View on GitHub

AlignMe

Pairwise alignment of membrane protein sequences

Running AlignMe on a Local Download

Jump to section on:

Getting started

To run AlignMe on the command line in a terminal use:

alignme

To get an overview of available options, see overview, or call:

./alignme -help

The program reads a variety of flags that are explained in this manual, and that can be provided in any order. Flgas start with the ‘-‘ symbol and expect a filename or a value to follow. There are required flags that have no default values defined and that will cause error messages when missing. The optional flags have default values, and these are printed as warnings when the flag is not given. (Look at the examples section for more information about warnings.)


Required inputs

There are three required inputs for every AlignMe calculation: 1) the first sequence or profile 2) the second sequence or profile 3) a file containing the similarity metrics to be used, or “similarity score file”
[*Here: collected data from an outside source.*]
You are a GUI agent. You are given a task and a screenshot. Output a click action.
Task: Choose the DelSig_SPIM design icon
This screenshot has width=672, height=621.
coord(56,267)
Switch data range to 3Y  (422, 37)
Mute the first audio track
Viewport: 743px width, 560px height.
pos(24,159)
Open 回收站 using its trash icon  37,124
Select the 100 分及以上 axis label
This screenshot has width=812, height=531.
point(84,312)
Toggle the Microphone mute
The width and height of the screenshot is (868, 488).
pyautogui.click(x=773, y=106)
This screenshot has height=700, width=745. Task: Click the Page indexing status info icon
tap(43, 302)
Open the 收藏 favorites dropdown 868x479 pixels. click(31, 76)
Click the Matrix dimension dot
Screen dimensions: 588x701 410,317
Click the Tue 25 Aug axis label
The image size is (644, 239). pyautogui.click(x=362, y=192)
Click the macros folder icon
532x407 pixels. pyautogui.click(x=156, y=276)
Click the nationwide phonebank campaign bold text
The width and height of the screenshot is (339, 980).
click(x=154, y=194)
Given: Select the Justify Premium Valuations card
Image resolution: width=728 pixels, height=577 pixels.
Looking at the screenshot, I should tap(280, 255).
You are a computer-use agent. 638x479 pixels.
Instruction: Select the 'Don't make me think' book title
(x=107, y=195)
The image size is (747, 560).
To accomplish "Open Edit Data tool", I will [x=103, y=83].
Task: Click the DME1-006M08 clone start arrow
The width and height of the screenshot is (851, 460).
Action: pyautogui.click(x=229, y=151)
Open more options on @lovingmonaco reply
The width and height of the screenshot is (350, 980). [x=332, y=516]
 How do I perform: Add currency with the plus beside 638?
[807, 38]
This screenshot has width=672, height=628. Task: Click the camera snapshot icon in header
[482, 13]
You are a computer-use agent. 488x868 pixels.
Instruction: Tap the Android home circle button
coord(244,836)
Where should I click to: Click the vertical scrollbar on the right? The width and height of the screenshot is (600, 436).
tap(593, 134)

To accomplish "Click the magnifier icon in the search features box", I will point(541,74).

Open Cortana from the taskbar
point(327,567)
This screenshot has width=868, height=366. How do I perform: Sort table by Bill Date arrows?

These inputs can be combined to run AlignMe in a number of different modes. General information about the required inputs is given below. Specific examples of various standard alignment types are provided here:

  1. Pair-wise Sequence-to-sequence. These are the most common.
  2. Alignment of two Multiple Sequence Alignments
  3. Pair-wise profile-to-profile alignments

Sequence or profile inputs

To parse the sequence inputs, one of the following two pairs of flags has to be provided:

-fasta_file1 <filename1> -fasta_file2 <filename2>
or
-msa_file1 <filename1> -msa_file2 <filename2>

where fasta_file = filename of the file containing a primary sequence in Fasta format, and
msa_file = filename of multiple-sequence alignment that will be converted to a family-averaged hydropathy profile.

Similarity score file

The so-called “similarity score file” contains information about the similarity metrics that you wish to use to construct your alignment. The file is called from the command line using the following flag:

-similarity_score_file <filename>

The similarity score metrics can be any combination of primary sequence, hydropathy scale, or profiles such as from secondary structure or transmembrane predictions. Each row in the similarity score file must start with a weight, which indicates the influence of the chosen parameter on the alignment. If you are using only one type of similarity measure, then this value should be 1.0. The entry after the option “type:” describes the type of alignment to be created. In the simplest example, for an alignment based on a substitution matrix, the similarity score file would contain this line:

weight: 1.0 type: SequenceSimilarity file: ./examples/matrices/blosum62.mat

Every input line must end with a carriage return/new line, otherwise the entry will not be read.

More details about similarity score files can be found in the examples.


Optional flags

Anchors

Adding a list of positions that will be fixed can be carried out using this flag: -anchors <filename> The format of this file is described here. More detail can be found in the section on Anchors.

Gap penalties

In any alignment two conditions exist, namely, sections of sequences match or they do not match. Mismatches are reflected by the introduction of gaps. Therefore, the quality of the alignment will be influenced not only by the similarity measures but also the criteria of introducing gaps; the latter are known as gap penalties. There are no “correct” values for gap penalties, instead they have to be adjusted by experience or optimization based on knowledge of “correct” alignments. Correspondingly, AlignMe has a variety of flags to control gap penalties.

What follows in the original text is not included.